My guess is that there are many factors that influence where someone lives and folks would not move in substantial enough numbers to wreck a state health system.

I look at my own situation, I could easily move to my company's Texas office where my taxes would be much lower (I've done the math) but I don't because I like living where I live.

Also my state has very low college tuition and good schools but I don't see a huge number of move ins swamping that system even though in state tuition is 1/10 of out of state so for folks with 3 college age kids the savings could be as much as 100k.

Again, would some people move at the margins base on how generous health benefits are. Yes. The question is how many and is the number great enough to cause a "Race to the Bottom". My guess is no.

But states could still initiate policies to deter this type of behaivior by limiting access for a time period after arrival.

Ric Locke writes:

The "race to the bottom" is self-limiting provided that resources are not treated as infinite.

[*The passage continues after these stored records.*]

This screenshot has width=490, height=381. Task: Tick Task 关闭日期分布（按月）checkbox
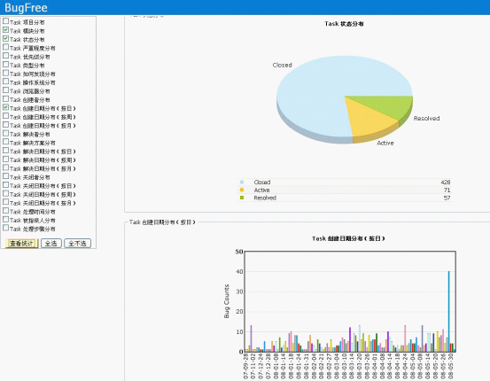click(x=5, y=202)
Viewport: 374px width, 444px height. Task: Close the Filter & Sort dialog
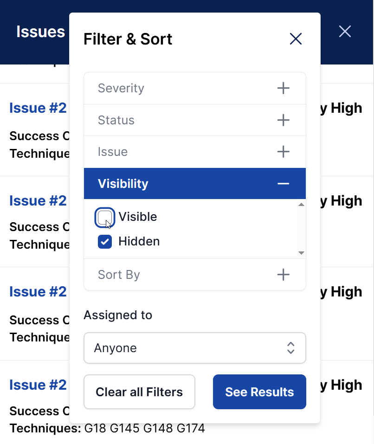[296, 39]
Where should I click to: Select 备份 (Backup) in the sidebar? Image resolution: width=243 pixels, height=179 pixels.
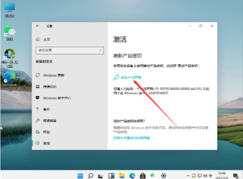click(x=46, y=109)
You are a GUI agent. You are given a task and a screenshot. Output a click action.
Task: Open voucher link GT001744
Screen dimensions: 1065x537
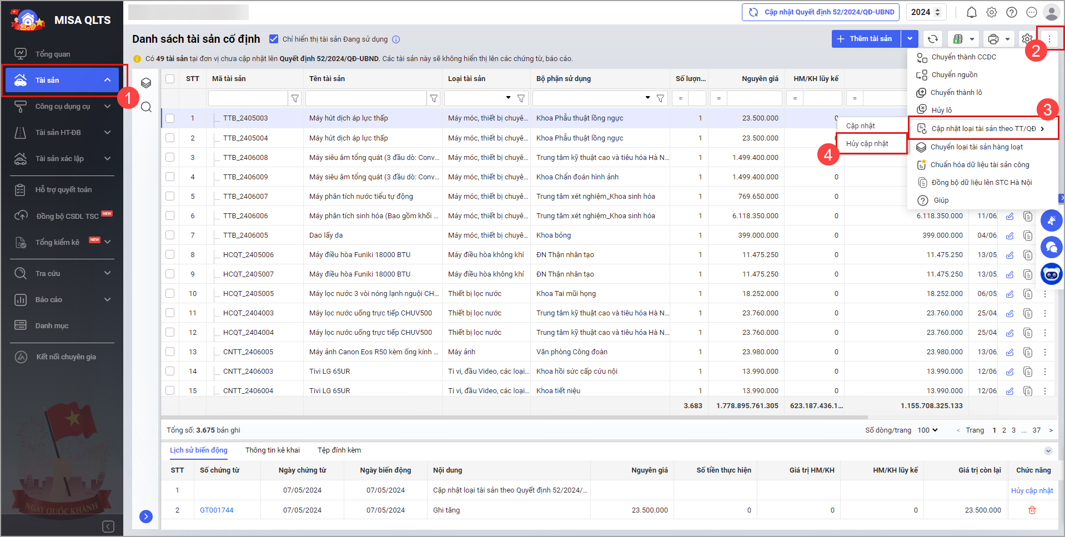click(217, 510)
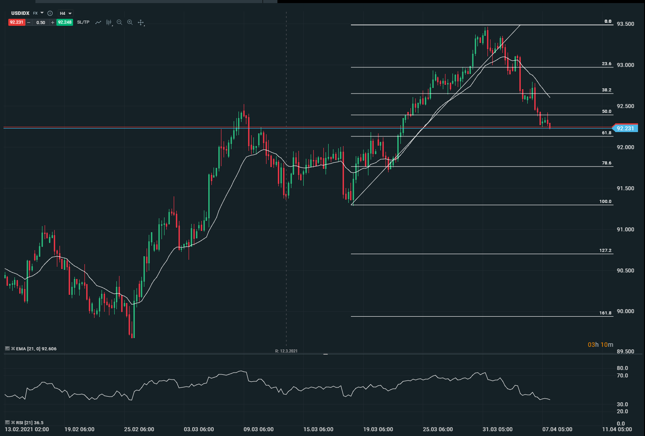The image size is (645, 436).
Task: Click the 0.50 volume input field
Action: (x=41, y=22)
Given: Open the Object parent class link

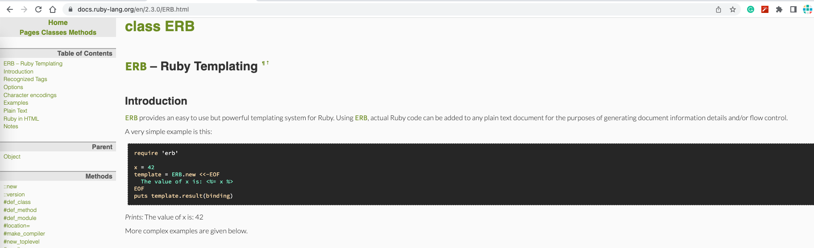Looking at the screenshot, I should (12, 157).
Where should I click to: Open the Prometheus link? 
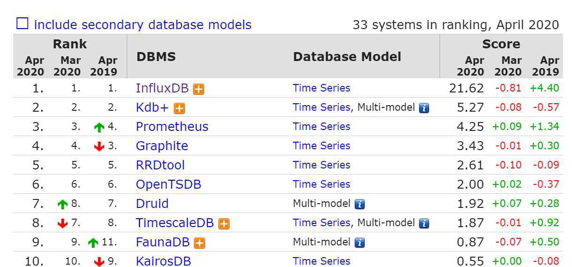(x=172, y=126)
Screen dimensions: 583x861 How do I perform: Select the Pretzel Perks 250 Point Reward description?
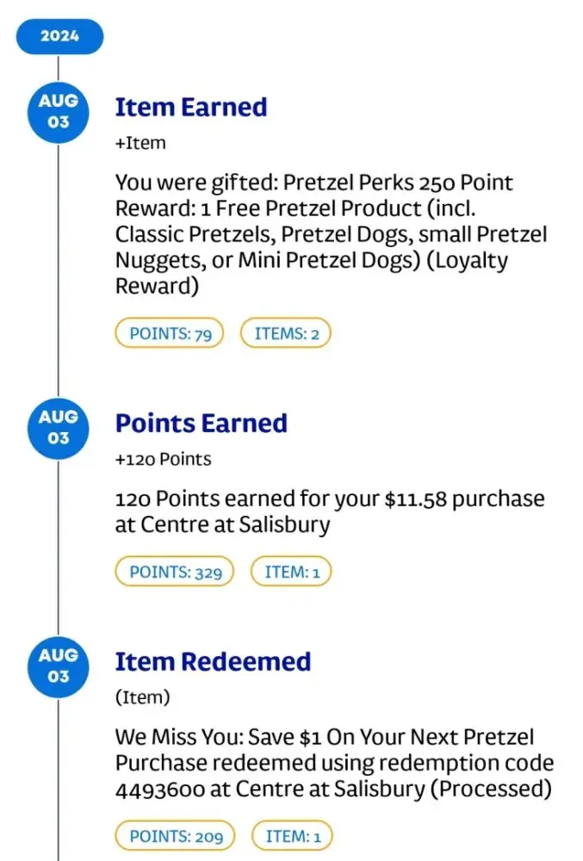point(331,234)
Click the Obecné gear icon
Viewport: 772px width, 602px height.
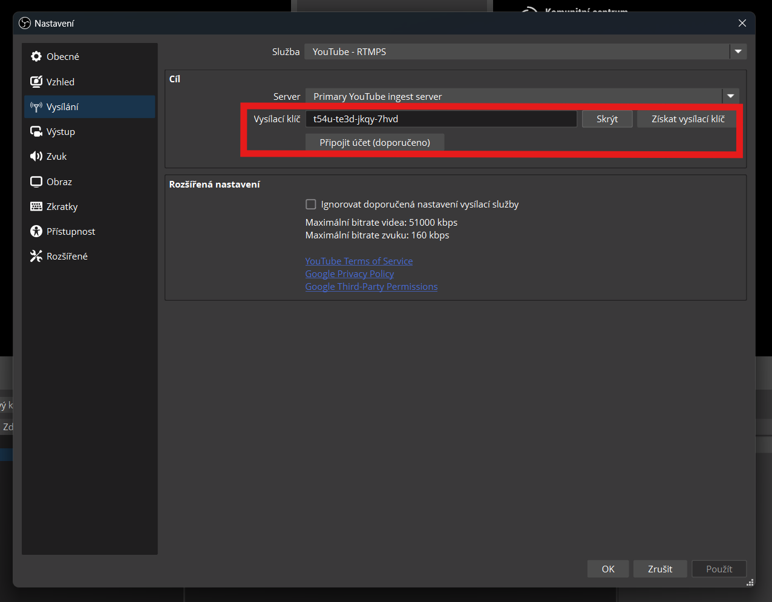36,56
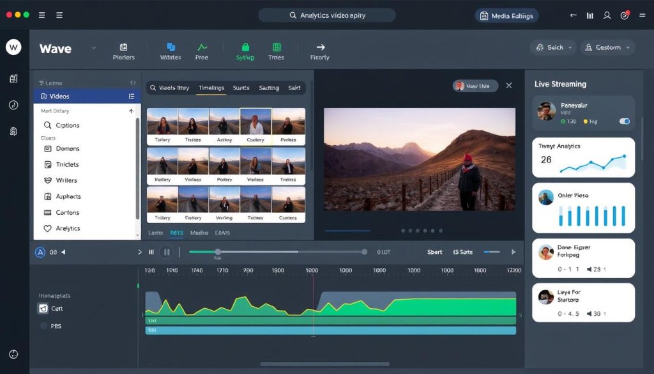
Task: Click the bar-chart analytics icon in top-right corner
Action: pos(589,15)
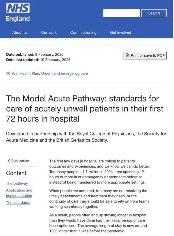Jump to Application and implementation section
This screenshot has height=236, width=174.
[19, 193]
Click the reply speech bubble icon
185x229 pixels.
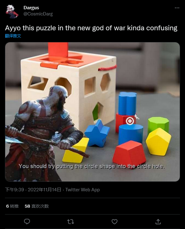point(27,222)
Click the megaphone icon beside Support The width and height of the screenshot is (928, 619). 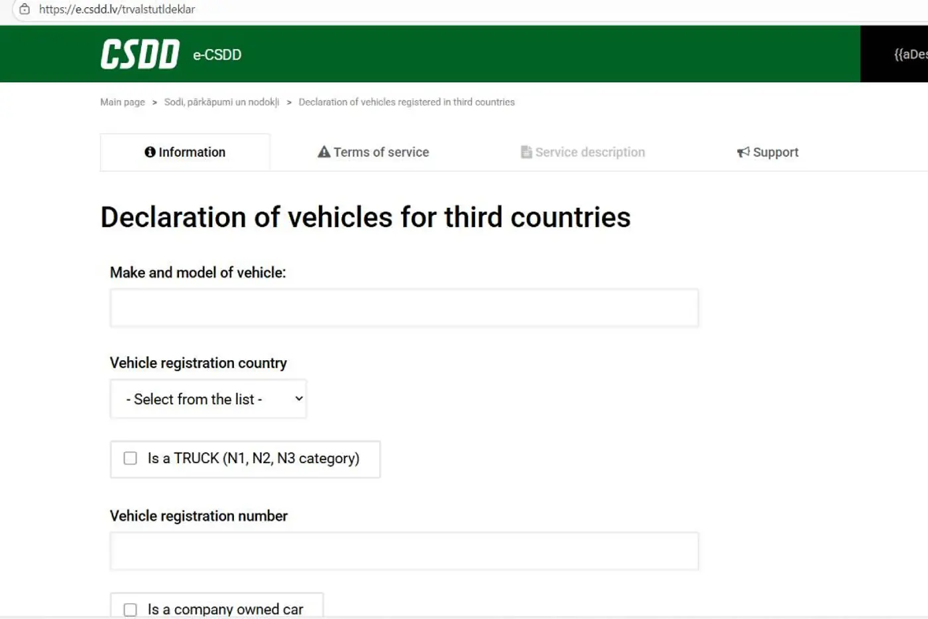pyautogui.click(x=743, y=152)

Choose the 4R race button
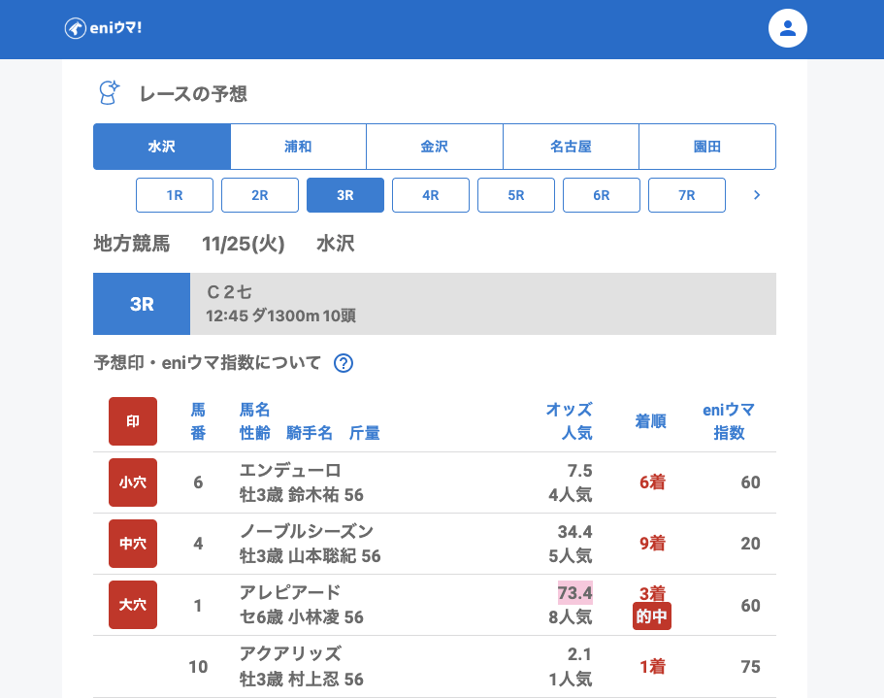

Egregious example: State A decides to give everybody a new car. They are then swamped with immigrants anxious to get better transportation. State A runs out of money, and not only cannot give out any new cars, its options for providing other services (such as the roads to run the cars on) become severely limited. It therefore becomes a much less desirable place for people to move to, and in fact both old and new residents start moving out, looking for a place with better services.

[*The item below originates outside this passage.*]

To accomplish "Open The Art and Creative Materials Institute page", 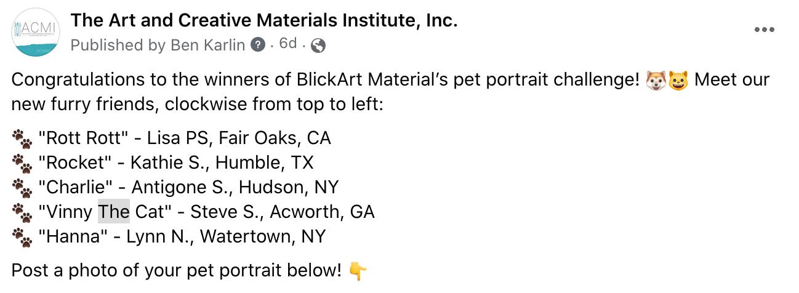I will pos(264,21).
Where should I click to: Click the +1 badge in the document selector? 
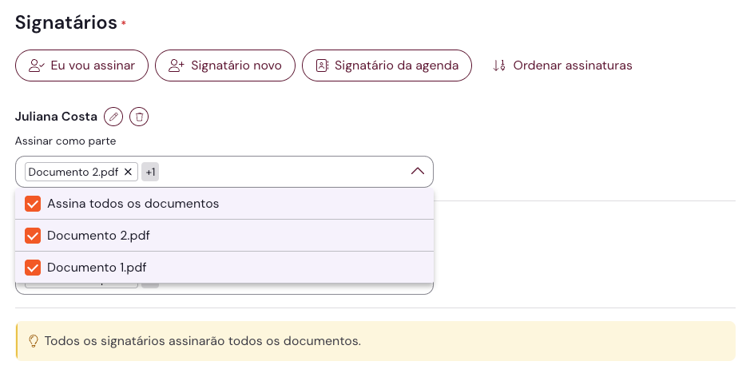[150, 172]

The latter effect is the primary source of immigrants to the United States.

Apologies for the confusion over the link. I simply went to my WordPress administration pages and chose "get shortlink". There was no intent to confuse or mislead.

Regards,
Ric

[Thanks for your prompt and helpful explanation about the confusing link, Ric! We welcome you to EconLog.--Econlib Ed.]

ThomasL writes:

From Dan Weber: "This still needs Federal action. If one state operates a successful universal health care system, they can get a flood of sick immigrants..."

I don't see any reason that health insurance benefits couldn't vest at a defined rate.

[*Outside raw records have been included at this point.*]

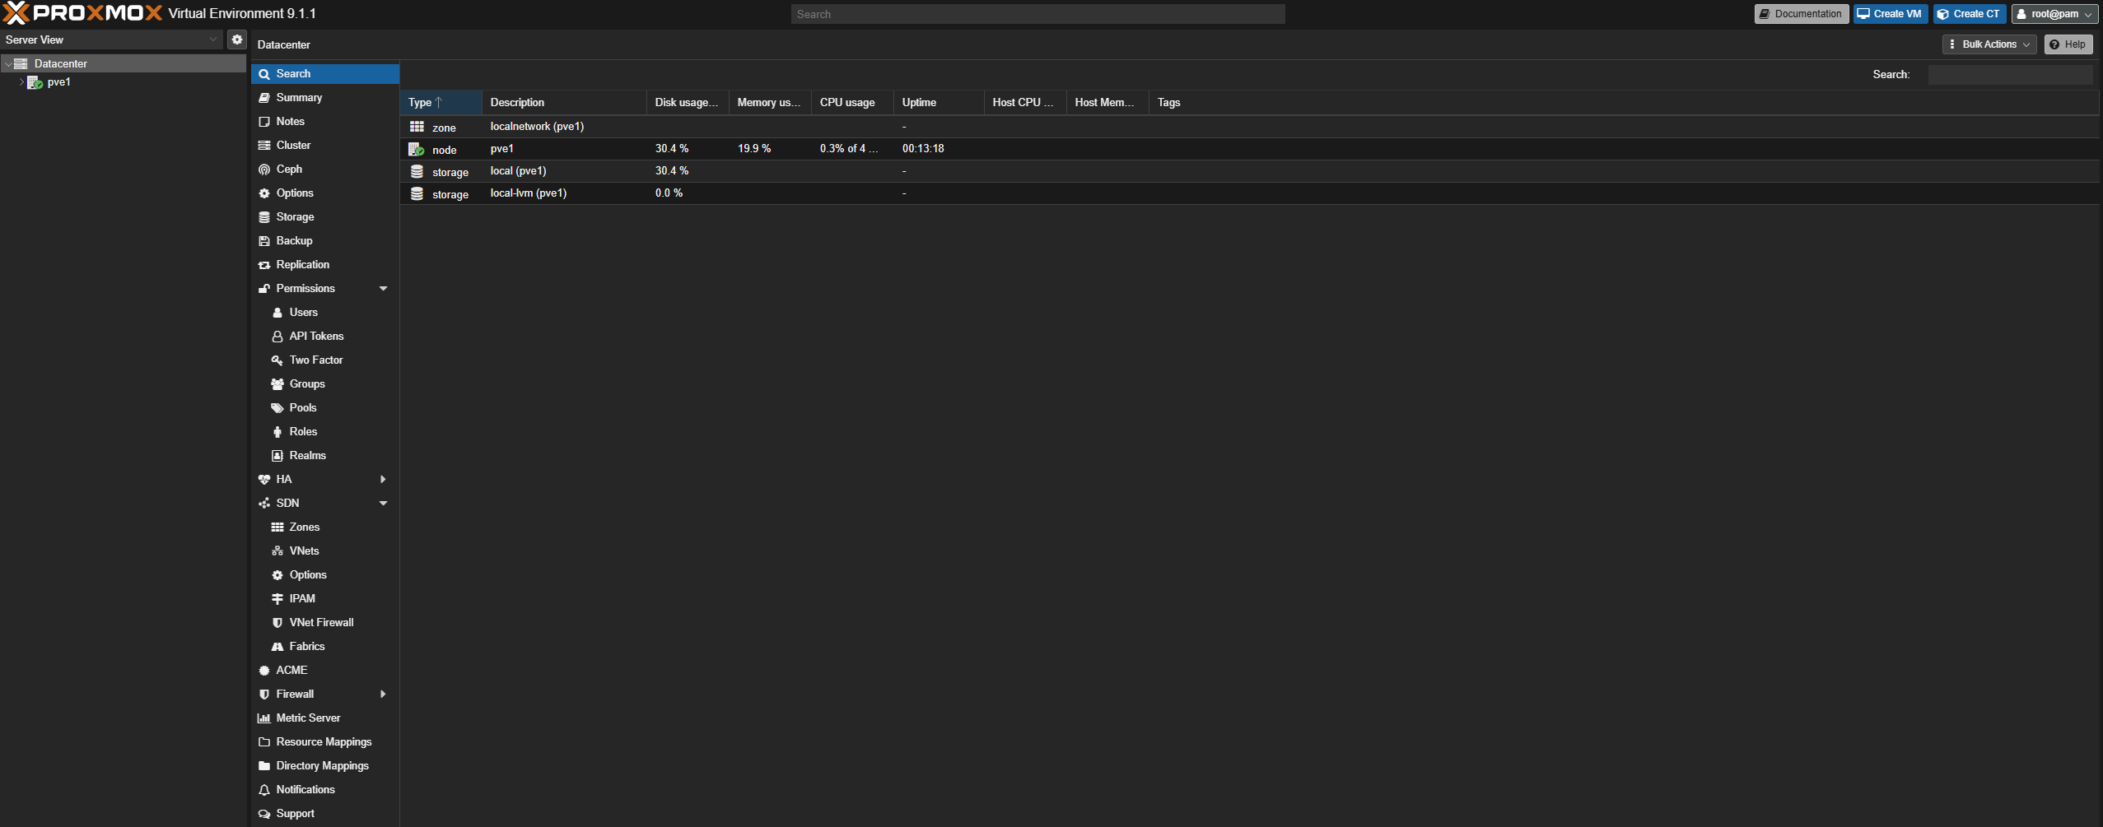2103x827 pixels.
Task: Click the storage icon for local-lvm row
Action: (x=417, y=193)
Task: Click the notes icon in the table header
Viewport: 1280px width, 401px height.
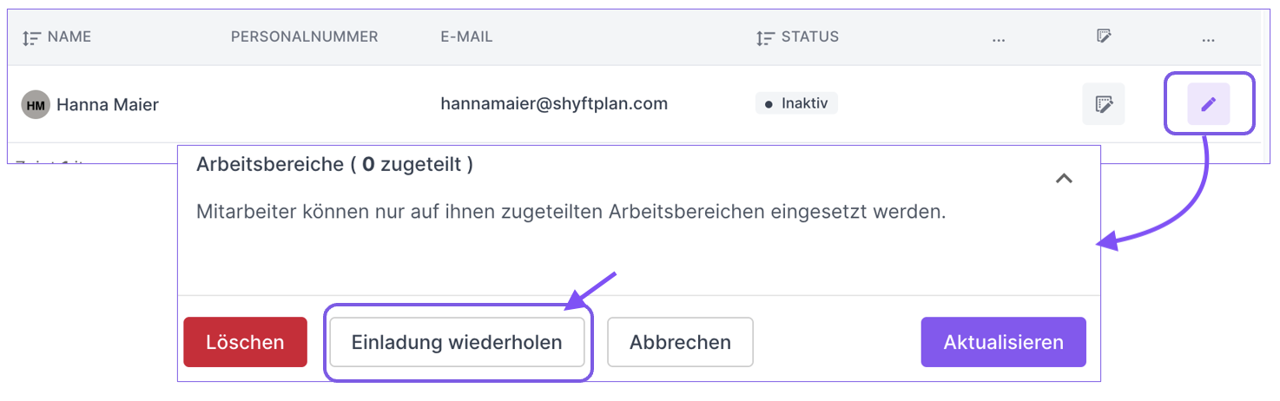Action: 1104,36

It isn't quite the same scale or idea, but for a real life case, people never flooded into AK to get the oil revenue disbursements. I'm sure that was in no small part because one isn't eligible to receive them until living there for quite some time.

cbunix23 writes:

"My guess is that there are many factors that influence where someone lives and folks would not move in substantial enough numbers to wreck a state health system."

The recent Arkansas example proves you wrong. I'm not making this up, it really happened. Maybe Arkansas had such a generous medical program that it burned out very quickly.

In general state programs aren't quite so generous and people put a high priority on staying near family, or keeping their existing job, etc. so they don't pick up and move unless they have a really good reason.

I've been around long enough to know it's not really about health care, it's about votes. Politicians use this issue just like any other, to line up a voting block that will keep them in power. I'm just cynical that way.

AST writes:

America is not "ungovernable" but it is difficult to govern in the way progressives want because it was designed to thwart such impulses. The states in the beginning were very jealous of their prerogatives and distrustful of a central authority that operated like the British governors and military. Alexander Hamilton was a strong voice for a vigorous central government, but he was engaged in trade in New York and saw the ways that a stronger federal government could enhance trade. However, that is a limited area which was handled by the new Constitution. I don't think he or any of the founders would consider our current laws and regulatory regime "progress."

I'm not a libertarian, but I'm closer to that end than our current situation.

Dave writes:

If different states (or virtual districts) had different health care systems, the best doctors would flock to the ones that encouraged overuse of care without sufficient cost control. So, basically, if one state kept our current system, the best doctors would flock there to earn the highest incomes.